Please write out every line of the material below as a JSON list of strings, one string per line, leaving out blank lines.

═══ Provided material ═══

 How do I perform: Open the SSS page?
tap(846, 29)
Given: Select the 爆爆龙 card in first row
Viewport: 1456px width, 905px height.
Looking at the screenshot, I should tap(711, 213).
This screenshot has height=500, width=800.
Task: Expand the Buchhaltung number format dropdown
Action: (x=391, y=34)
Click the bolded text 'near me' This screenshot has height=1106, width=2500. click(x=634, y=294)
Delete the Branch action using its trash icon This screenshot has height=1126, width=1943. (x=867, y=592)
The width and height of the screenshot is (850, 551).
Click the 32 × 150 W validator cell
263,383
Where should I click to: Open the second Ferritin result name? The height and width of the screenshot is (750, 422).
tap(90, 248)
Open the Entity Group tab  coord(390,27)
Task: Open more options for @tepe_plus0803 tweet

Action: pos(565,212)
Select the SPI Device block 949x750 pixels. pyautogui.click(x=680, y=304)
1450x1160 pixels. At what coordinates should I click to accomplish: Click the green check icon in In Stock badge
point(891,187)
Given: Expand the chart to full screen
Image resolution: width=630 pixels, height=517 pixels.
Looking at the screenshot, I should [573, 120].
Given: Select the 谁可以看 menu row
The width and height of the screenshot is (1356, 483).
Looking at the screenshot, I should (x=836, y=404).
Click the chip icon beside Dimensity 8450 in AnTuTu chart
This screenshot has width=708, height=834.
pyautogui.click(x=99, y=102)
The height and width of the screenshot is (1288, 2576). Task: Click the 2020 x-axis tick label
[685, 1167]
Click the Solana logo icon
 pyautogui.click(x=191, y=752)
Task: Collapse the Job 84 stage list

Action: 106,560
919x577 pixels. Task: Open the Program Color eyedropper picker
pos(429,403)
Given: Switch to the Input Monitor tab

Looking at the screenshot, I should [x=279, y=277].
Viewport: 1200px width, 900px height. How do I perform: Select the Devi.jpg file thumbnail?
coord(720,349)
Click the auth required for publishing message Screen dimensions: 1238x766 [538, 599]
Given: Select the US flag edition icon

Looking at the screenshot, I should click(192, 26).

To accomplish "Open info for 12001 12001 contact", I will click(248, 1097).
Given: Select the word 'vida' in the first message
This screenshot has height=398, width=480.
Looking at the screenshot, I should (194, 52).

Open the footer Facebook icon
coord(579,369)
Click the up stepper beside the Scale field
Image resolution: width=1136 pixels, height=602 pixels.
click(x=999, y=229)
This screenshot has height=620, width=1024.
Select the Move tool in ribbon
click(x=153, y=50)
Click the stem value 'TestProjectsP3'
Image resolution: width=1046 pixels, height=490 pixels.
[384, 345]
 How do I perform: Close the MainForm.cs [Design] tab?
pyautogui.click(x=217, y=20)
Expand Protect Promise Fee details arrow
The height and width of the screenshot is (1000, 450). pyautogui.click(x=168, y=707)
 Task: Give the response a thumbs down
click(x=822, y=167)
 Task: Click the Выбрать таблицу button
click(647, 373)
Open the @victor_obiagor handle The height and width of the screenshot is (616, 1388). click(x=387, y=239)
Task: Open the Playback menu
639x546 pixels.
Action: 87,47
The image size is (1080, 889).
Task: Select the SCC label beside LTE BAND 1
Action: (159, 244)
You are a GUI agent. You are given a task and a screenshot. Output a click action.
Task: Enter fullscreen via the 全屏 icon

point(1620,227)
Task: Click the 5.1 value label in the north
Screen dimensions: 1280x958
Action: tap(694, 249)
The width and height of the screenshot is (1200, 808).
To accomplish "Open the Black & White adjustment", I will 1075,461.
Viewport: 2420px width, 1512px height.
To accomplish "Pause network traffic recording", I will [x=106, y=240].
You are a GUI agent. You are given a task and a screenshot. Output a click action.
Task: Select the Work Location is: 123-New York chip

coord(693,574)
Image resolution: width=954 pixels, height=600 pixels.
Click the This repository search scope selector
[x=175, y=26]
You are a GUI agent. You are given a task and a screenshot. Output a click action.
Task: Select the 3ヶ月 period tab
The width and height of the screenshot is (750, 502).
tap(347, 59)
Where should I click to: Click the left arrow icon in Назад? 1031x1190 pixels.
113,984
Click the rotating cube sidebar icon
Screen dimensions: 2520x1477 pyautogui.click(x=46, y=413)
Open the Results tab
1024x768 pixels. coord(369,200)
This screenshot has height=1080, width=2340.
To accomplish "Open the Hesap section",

═══

▶ Answer to the problem
[
  " How do I perform: Open the SSS page?",
  "tap(846, 29)",
  "Given: Select the 爆爆龙 card in first row",
  "Viewport: 1456px width, 905px height.",
  "Looking at the screenshot, I should tap(711, 213).",
  "This screenshot has height=500, width=800.",
  "Task: Expand the Buchhaltung number format dropdown",
  "Action: (x=391, y=34)",
  "Click the bolded text 'near me' This screenshot has height=1106, width=2500. click(x=634, y=294)",
  "Delete the Branch action using its trash icon This screenshot has height=1126, width=1943. (x=867, y=592)",
  "The width and height of the screenshot is (850, 551).",
  "Click the 32 × 150 W validator cell",
  "263,383",
  "Where should I click to: Open the second Ferritin result name? The height and width of the screenshot is (750, 422).",
  "tap(90, 248)",
  "Open the Entity Group tab  coord(390,27)",
  "Task: Open more options for @tepe_plus0803 tweet",
  "Action: pos(565,212)",
  "Select the SPI Device block 949x750 pixels. pyautogui.click(x=680, y=304)",
  "1450x1160 pixels. At what coordinates should I click to accomplish: Click the green check icon in In Stock badge",
  "point(891,187)",
  "Given: Expand the chart to full screen",
  "Image resolution: width=630 pixels, height=517 pixels.",
  "Looking at the screenshot, I should [573, 120].",
  "Given: Select the 谁可以看 menu row",
  "The width and height of the screenshot is (1356, 483).",
  "Looking at the screenshot, I should (x=836, y=404).",
  "Click the chip icon beside Dimensity 8450 in AnTuTu chart",
  "This screenshot has width=708, height=834.",
  "pyautogui.click(x=99, y=102)",
  "The height and width of the screenshot is (1288, 2576). Task: Click the 2020 x-axis tick label",
  "[685, 1167]",
  "Click the Solana logo icon",
  " pyautogui.click(x=191, y=752)",
  "Task: Collapse the Job 84 stage list",
  "Action: 106,560",
  "919x577 pixels. Task: Open the Program Color eyedropper picker",
  "pos(429,403)",
  "Given: Switch to the Input Monitor tab",
  "Looking at the screenshot, I should [x=279, y=277].",
  "Viewport: 1200px width, 900px height. How do I perform: Select the Devi.jpg file thumbnail?",
  "coord(720,349)",
  "Click the auth required for publishing message Screen dimensions: 1238x766 [538, 599]",
  "Given: Select the US flag edition icon",
  "Looking at the screenshot, I should click(192, 26).",
  "To accomplish \"Open info for 12001 12001 contact\", I will click(248, 1097).",
  "Given: Select the word 'vida' in the first message",
  "This screenshot has height=398, width=480.",
  "Looking at the screenshot, I should (194, 52).",
  "Open the footer Facebook icon",
  "coord(579,369)",
  "Click the up stepper beside the Scale field",
  "Image resolution: width=1136 pixels, height=602 pixels.",
  "click(x=999, y=229)",
  "This screenshot has height=620, width=1024.",
  "Select the Move tool in ribbon",
  "click(x=153, y=50)",
  "Click the stem value 'TestProjectsP3'",
  "Image resolution: width=1046 pixels, height=490 pixels.",
  "[384, 345]",
  " How do I perform: Close the MainForm.cs [Design] tab?",
  "pyautogui.click(x=217, y=20)",
  "Expand Protect Promise Fee details arrow",
  "The height and width of the screenshot is (1000, 450). pyautogui.click(x=168, y=707)",
  " Task: Give the response a thumbs down",
  "click(x=822, y=167)",
  " Task: Click the Выбрать таблицу button",
  "click(647, 373)",
  "Open the @victor_obiagor handle The height and width of the screenshot is (616, 1388). click(x=387, y=239)",
  "Task: Open the Playback menu",
  "639x546 pixels.",
  "Action: 87,47",
  "The image size is (1080, 889).",
  "Task: Select the SCC label beside LTE BAND 1",
  "Action: (159, 244)",
  "You are a GUI agent. You are given a task and a screenshot. Output a click action.",
  "Task: Enter fullscreen via the 全屏 icon",
  "point(1620,227)",
  "Task: Click the 5.1 value label in the north",
  "Screen dimensions: 1280x958",
  "Action: tap(694, 249)",
  "The width and height of the screenshot is (1200, 808).",
  "To accomplish \"Open the Black & White adjustment\", I will 1075,461.",
  "Viewport: 2420px width, 1512px height.",
  "To accomplish \"Pause network traffic recording\", I will [x=106, y=240].",
  "You are a GUI agent. You are given a task and a screenshot. Output a click action.",
  "Task: Select the Work Location is: 123-New York chip",
  "coord(693,574)",
  "Image resolution: width=954 pixels, height=600 pixels.",
  "Click the This repository search scope selector",
  "[x=175, y=26]",
  "You are a GUI agent. You are given a task and a screenshot. Output a click action.",
  "Task: Select the 3ヶ月 period tab",
  "The width and height of the screenshot is (750, 502).",
  "tap(347, 59)",
  "Where should I click to: Click the left arrow icon in Назад? 1031x1190 pixels.",
  "113,984",
  "Click the rotating cube sidebar icon",
  "Screen dimensions: 2520x1477 pyautogui.click(x=46, y=413)",
  "Open the Results tab",
  "1024x768 pixels. coord(369,200)",
  "This screenshot has height=1080, width=2340.",
  "To accomplish \"Open the Hesap section\","
]